Other Directorships & Interlocks
| Company | Role | Committee Roles | Interlocks/Conflicts |
|---|---|---|---|
| None disclosed | — | — | None reported in proxy |
Expertise & Qualifications
- 27 years on JUVF’s Board (since 1998), with service as current Chairman; deep familiarity with the bank, markets, and governance requirements.
- Petroleum industry leadership and consulting background; experience in local government (Township Supervisor 2007–2024), reinforcing community and stakeholder insight.
- Independent under NASDAQ standards; sits on Audit, Compensation, and Nominating committees requiring heightened independence.
Equity Ownership
| Metric | Value | Notes |
|---|---|---|
| Total beneficial ownership (shares) | 10,066 | Includes restricted stock, votable during vest |
| Of which held jointly with spouse (shares) | 7,412 | Per footnote (joint with spouse) |
| Shares outstanding (record date: 2/28/2025) | 5,016,727 | Record date for 2025 meeting |
| Ownership as % of shares outstanding | ≈0.20% | Calculated from beneficial shares and shares outstanding |
| Shares pledged as collateral | Not indicated in proxy | No pledging disclosure in beneficial ownership table/footnotes |
| Insider Trading Policy | Policy maintained; filed as 10-K Exhibit 19 (2024) | Covers directors, officers, employees |
Governance Assessment
- Board leadership: Independent Chairman role and explicit separation of Chair/CEO; Chair coordinates agendas and executive sessions of non-employee directors—positive for oversight.

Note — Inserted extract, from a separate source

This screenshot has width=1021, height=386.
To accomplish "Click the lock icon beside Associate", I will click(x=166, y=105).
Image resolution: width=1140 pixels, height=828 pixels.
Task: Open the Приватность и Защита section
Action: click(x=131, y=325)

- Independence and attendance: Board designated him independent; Board met 12 times in 2024 and all directors met at least the 75% attendance threshold; all attended the 2024 Annual Meeting.
- Committee load: Member of Audit, Compensation, and Nominating (all-independent), plus ALCO, Strategic Planning, and Loan—broad exposure to risk, talent, and strategy oversight.
- Compensation alignment: Director pay is predominantly cash with modest time-vested equity ($1,396 in 2024) and legacy director retirement/split-dollar benefits; Chair receives incremental meeting fees—transparent structure with clear vesting terms.
- Related-party and conflicts: Proxy reports ordinary-course banking transactions on market terms; no related-party transactions >$120,000; Code requires avoidance/approval of conflicts—no red flags disclosed.
- Tenure signal: Very long service (≈27 years) while maintaining independence designation—investors may monitor refreshment dynamics, though company’s age limit policy exists (75, with potential one-year extension).
Compensation Committee Context (relevant to his committee service)
- Compensation Committee members (2024): Kelsey (Chair), Buffington, Dreibelbis, Sliver—each independent.
- Consultant: Herbein engaged; Committee determined independence; no other services >$120,000 disclosed; scope included peer benchmarking and incentive design.
Say-on-Pay & Shareholder Feedback (context)
- Shareholders previously approved Say-on-Pay at the 2024 Annual Meeting; Say-on-Pay held annually, with the next frequency vote in 2030.
Director-Specific Notes and Potential Red Flags
- Legacy non-qualified director plans: Director’s Retirement Plan ($8,500/yr for 10 years upon eligibility) and split-dollar life insurance ($25,000 lifetime coverage at/after age 65)—modest scale, but some investors view such benefits as less common today.
- No Section 16 issues: Company believes all insider filings were timely in 2024.